Residuals and critical limits

Distance to model and score distance

When data objects are being projected to a principal component space, two distances are calculated and stored as a part of PCA results (pcares object). The first is a squared orthogonal Euclidean distance from original position of an object to the PC space, also known as Q-distance or Q-residual (as it is related to residual variation of the data values). The distance shows how well the object is fitted by the PCA model and allows to detect objects that do not follow a commond trend, captured by the PCs.

The second distance shows how far a projection of the object to the PC space is from the origin. This distance is also known as Hotelling T2 distance or a score distance. To compute T2 distance scores should be first normalized by dividing them to corresponding singular values. The T2 distance allows to see extreme objects — which are far from the origin.

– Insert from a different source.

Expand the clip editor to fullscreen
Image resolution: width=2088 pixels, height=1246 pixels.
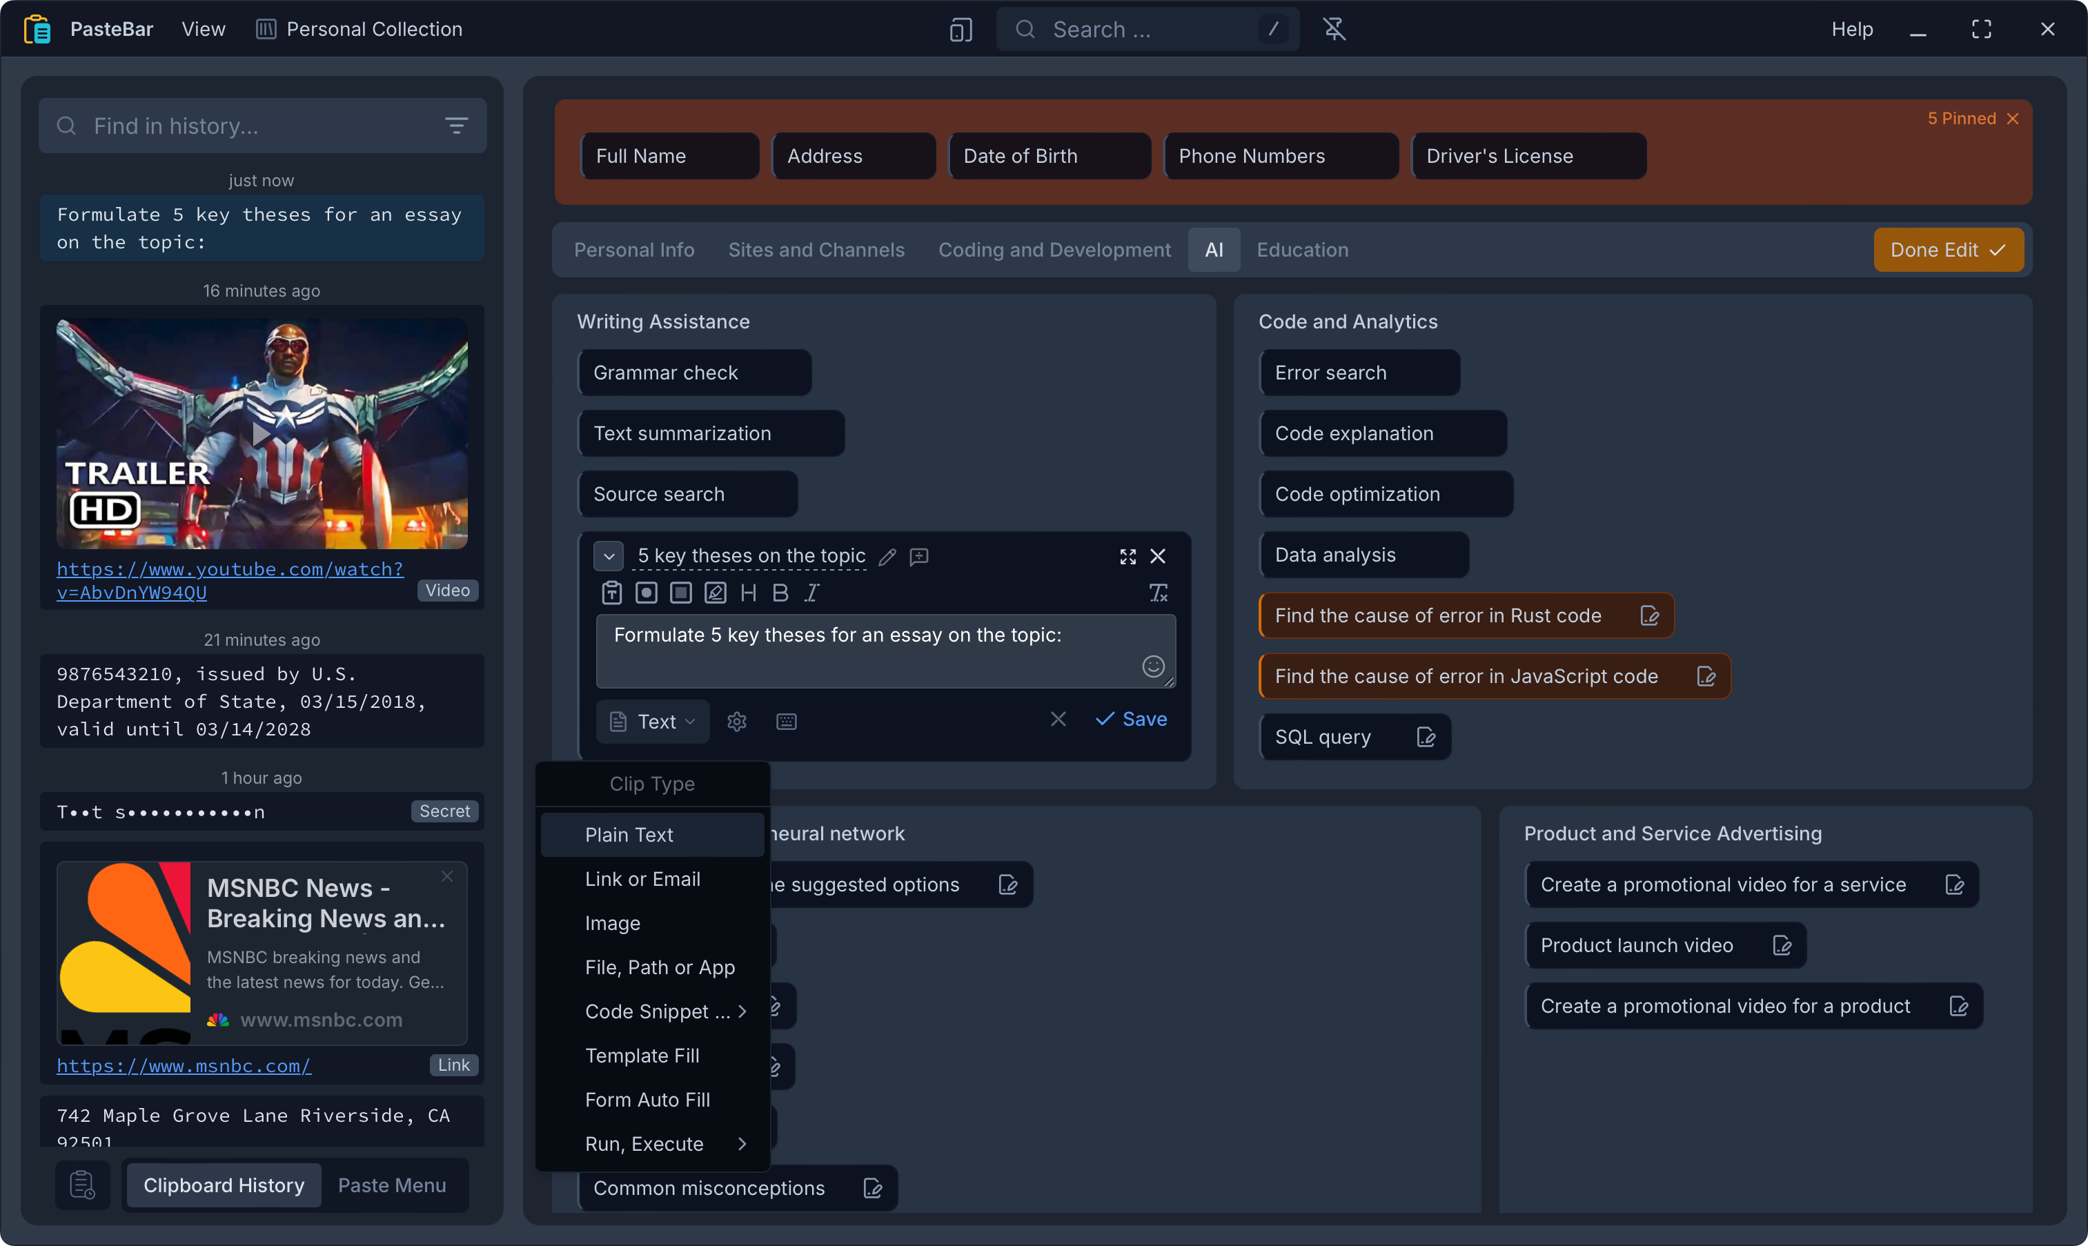click(x=1128, y=557)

If, for example, we use PCA for making decomposition of height and weight of people, then PC1 will be oriented along a linear trend between the height and weight values common for most of the people. If a person has height and weight within the data range but e.g. is overweighted or underweighted, the corresponding object will have large Q-distance, which indicates that this person does not share the common trend. And, if a person has a ratio between height and weight common for most of the people from the dataset, but, e.g. is too tall, then the corresponding object will have large T2 distance.

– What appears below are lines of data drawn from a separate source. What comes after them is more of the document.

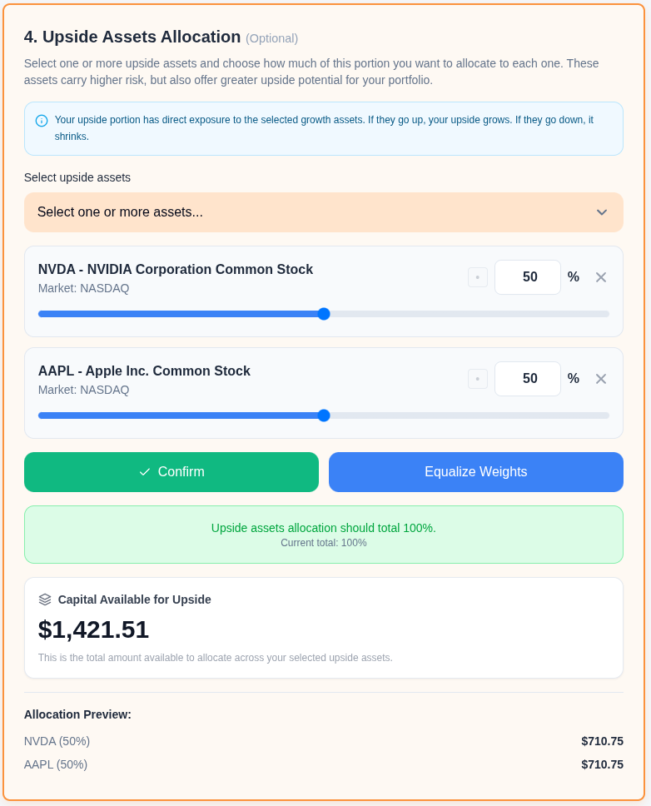Viewport: 651px width, 806px height.
Task: Click the Upside Assets Allocation heading
Action: [x=133, y=37]
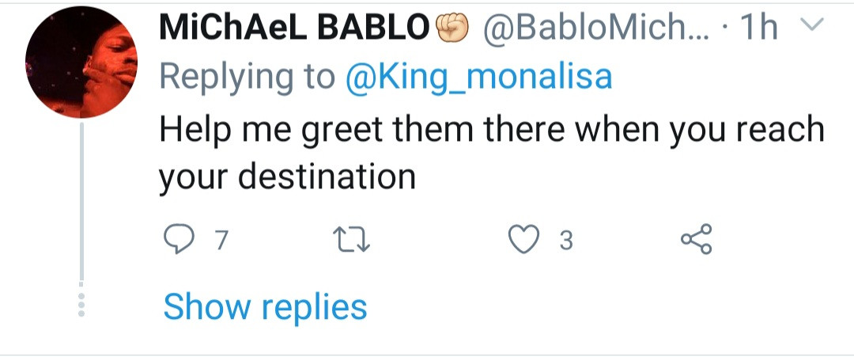This screenshot has height=357, width=854.
Task: Click the vertical thread connector line
Action: [x=81, y=202]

In mdatools both distances are calculated for all objects of dataset and all possible components. So every distance is represented by nObj x nComp matrix, the first column contains distances for a model with only one component, second — for model with two components, and so on. The distances can be visialised using method plotResiduals() which is available both for PCA results as well as for PCA model. In the case of model the plot shows distances for calibration set, cross-validation and test set (if they were used of course).

Here is an example.

m = pca(people, 4, scale = T, cv = 1)

par(mfrow = c(2, 2))
plotResiduals(m, main = 'Residuals for model')
plotResiduals(m, ncomp = 2, main = 'Residuals for model (2 Comp)')
plotResiduals(m$calres, main = 'Residuals for calibration')
plotResiduals(m$cvres, main = 'Residuals for cross-validated results')

The dashed and dotted lines on the plots are critical limits for extreme objects and for outliers, explained in the next section. They can be hidden/removed from the plots by using additional parameter show.limits = F. You can also change the color, line type and width for the lines by using options lim.col, lim.lty and lim.lwd as it is shown below.

par(mfrow = c(1, 2))
plotResiduals(m, show.limits = F)
plotResiduals(m, lim.col = c('red', 'orange'), lim.lwd = c(2, 2), lim.lty = c(1, 2))

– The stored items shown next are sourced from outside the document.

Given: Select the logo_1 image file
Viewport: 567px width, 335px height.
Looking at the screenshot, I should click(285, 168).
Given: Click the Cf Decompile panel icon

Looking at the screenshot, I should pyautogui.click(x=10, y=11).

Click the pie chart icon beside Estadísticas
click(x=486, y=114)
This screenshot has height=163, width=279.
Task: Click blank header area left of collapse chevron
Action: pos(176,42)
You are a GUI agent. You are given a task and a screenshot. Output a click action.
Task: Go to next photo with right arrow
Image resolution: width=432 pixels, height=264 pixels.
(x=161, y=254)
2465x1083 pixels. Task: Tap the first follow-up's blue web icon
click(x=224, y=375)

It is necessary to provide a vector with two values for each of the argument (first for extreme objects and second for outliers border).

Critical limits

If PCA model is made for dataset taken from the same poulation, Q and T2 distances can be used to find outliers and extreme objects. One of the ways to do it is to use critical limits for the distances assuming that they follow certain theoretical distribution.

Critical limits are also important for SIMCA classification as they directly used for making decision on class belongings. This package implements several methods to compute the limits, which are explained in this section.

Critical limits for score distance (T2-distance)

The distribution of T2-distances can be well described using Hotelling’s T2 distribution, which, in its turn is based on F-distribution. For given T2 values obtained for N objects using A principal components, the critical limit, T2lim can be computed as follows:

\[T2lim = \frac{A (N - 1)}{(N - A)} F^{-1}_{1-\alpha}(A, N-A)\] Here \(F^{-1}_{1-\alpha}(A, N-A)\) is inverse cumulative distribution function (ICDF) for F-distribution with \(A\) and \(N-A\) degrees of freedom and \(\alpha\) is a significance level (for example if \(\alpha = 0.05\) we can expect 5% of objects that will have T2-distance larger than this limit).

In mdatools the limits are computed based on calibration results and for all possible number of components. The limits are represented as a matrix with four rows and \(A\) columns, where the first row contains the limits computed for given alpha parameter (by default alpha = 0.05), second row has similar limits but calculated using another significance level, gamma (by default gamma = 0.01), third row contains mean value for the T2 distances and last row contains degrees of freedom, in this case \(N-A\). The limits calculated for gamma are used to detect outliers and shown on residuals plot with dotted line.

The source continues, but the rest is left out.